Dans Illustration of Life (Dewi Lewis Publishing and Light Work, New York, 2003), première partie d'une trilogie sur son histoire familiale et ses origines indiennes, Max Kandhola documente la bataille de son père avec le cancer, et ses derniers moments. Dans les dernières pages du livre, trois photographies montrent les cendres du père. Dans la tradition Punjabi, les cendres sont jetées dans l'eau courante pour réintroduire le mort dans la vie.
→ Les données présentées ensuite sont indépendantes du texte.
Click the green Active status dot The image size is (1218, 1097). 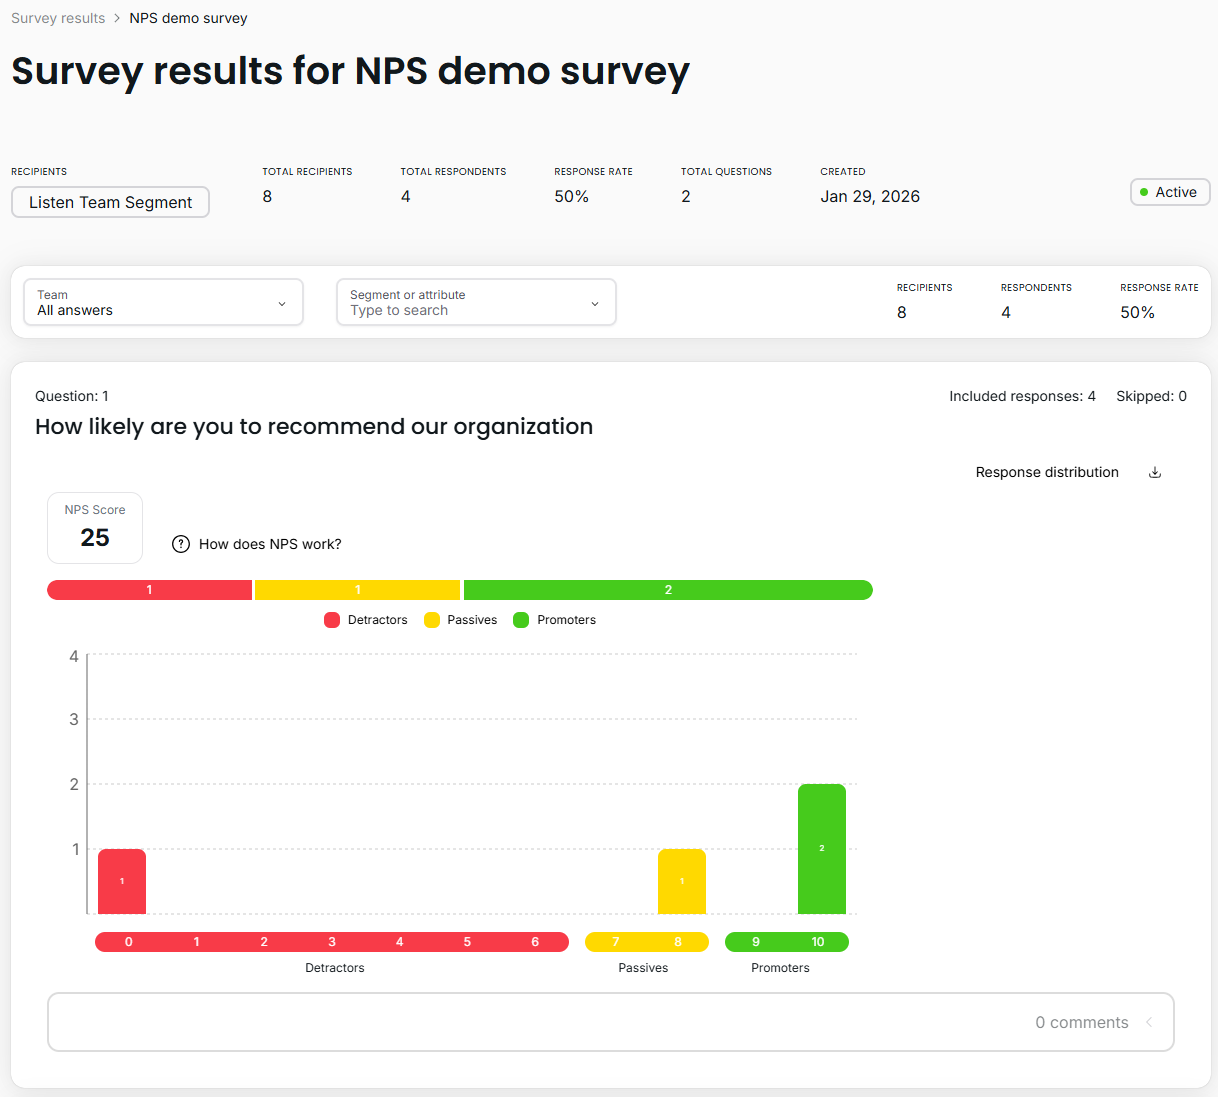[x=1144, y=192]
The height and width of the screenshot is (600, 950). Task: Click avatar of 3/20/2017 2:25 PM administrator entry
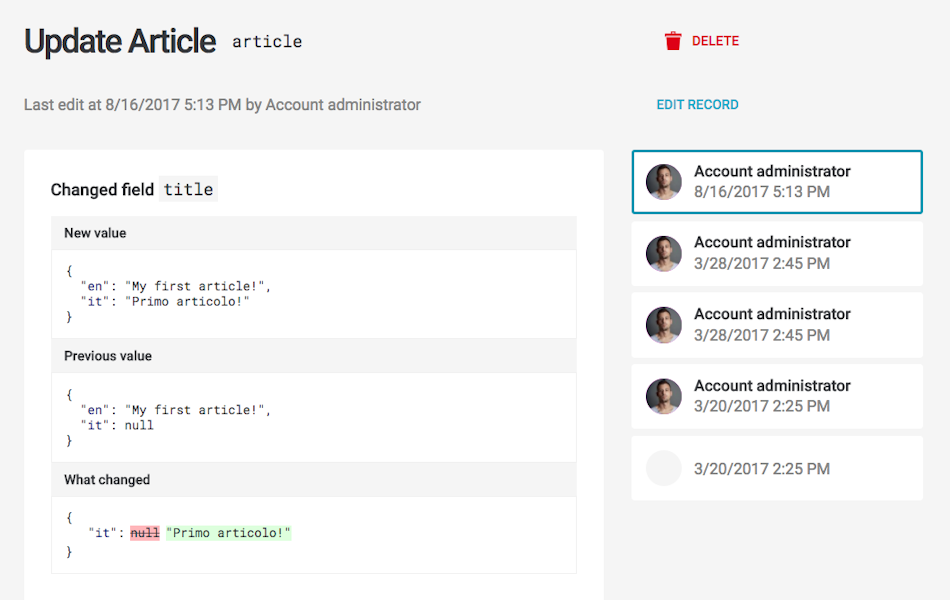tap(663, 396)
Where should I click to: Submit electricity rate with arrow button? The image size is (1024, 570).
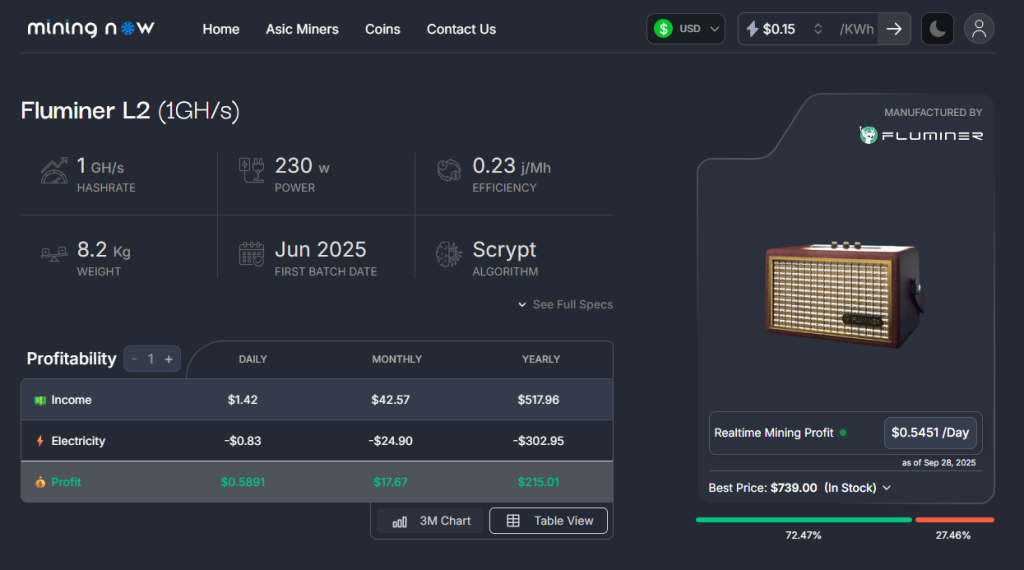pos(894,29)
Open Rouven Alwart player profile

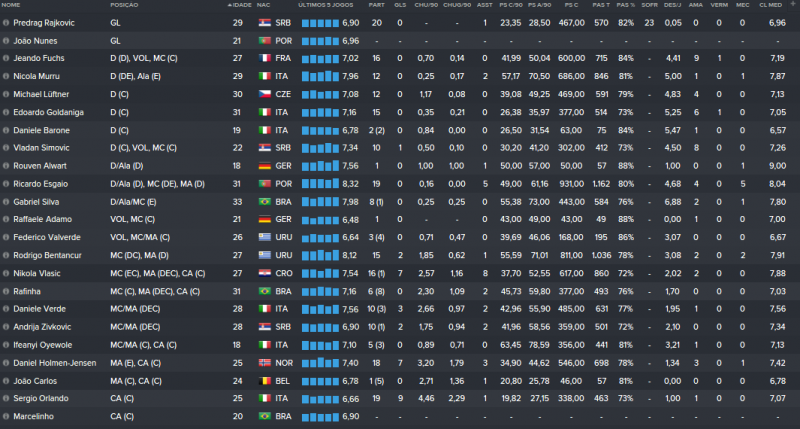click(42, 165)
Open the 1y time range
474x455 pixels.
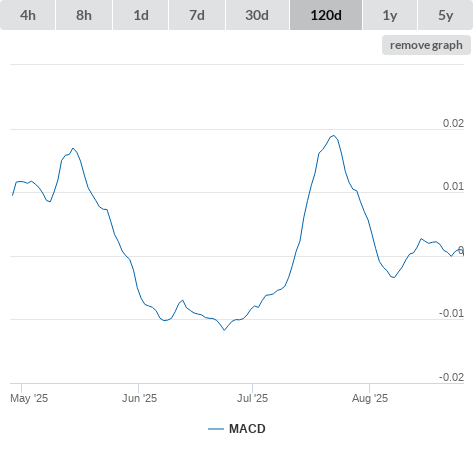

''His body was rejecting everything - the chemotherapy and the fluid that was pumped inside his body. One thing I noticed was the amount of debris there was - things dropping off - hair, blood, tissues, needles, urine samples... I asked the nurses to collect and keep bags of them, knowing I could photograph them later. It was natural to do that, because you could see all these bumps and marks appearing on his torso externally, and yet the cancer was internal.’
He resisted photographing his father directly until, finally, things got worse. Using a macro lens he closely documented parts of his body that were constantly touched by his family: the hair they stroked, the torso they massaged, the ear in which they whispered comfort. ‘I couldn’t photograph his mind, but I think the Eyes pictures were the closest that I could get to him. So much happens when you are in the process of making a photograph and it was only afterwards when I was looking at the contacts that I realised he was trying to adjust his eyes to look into the lens, and that by the fourth picture he does.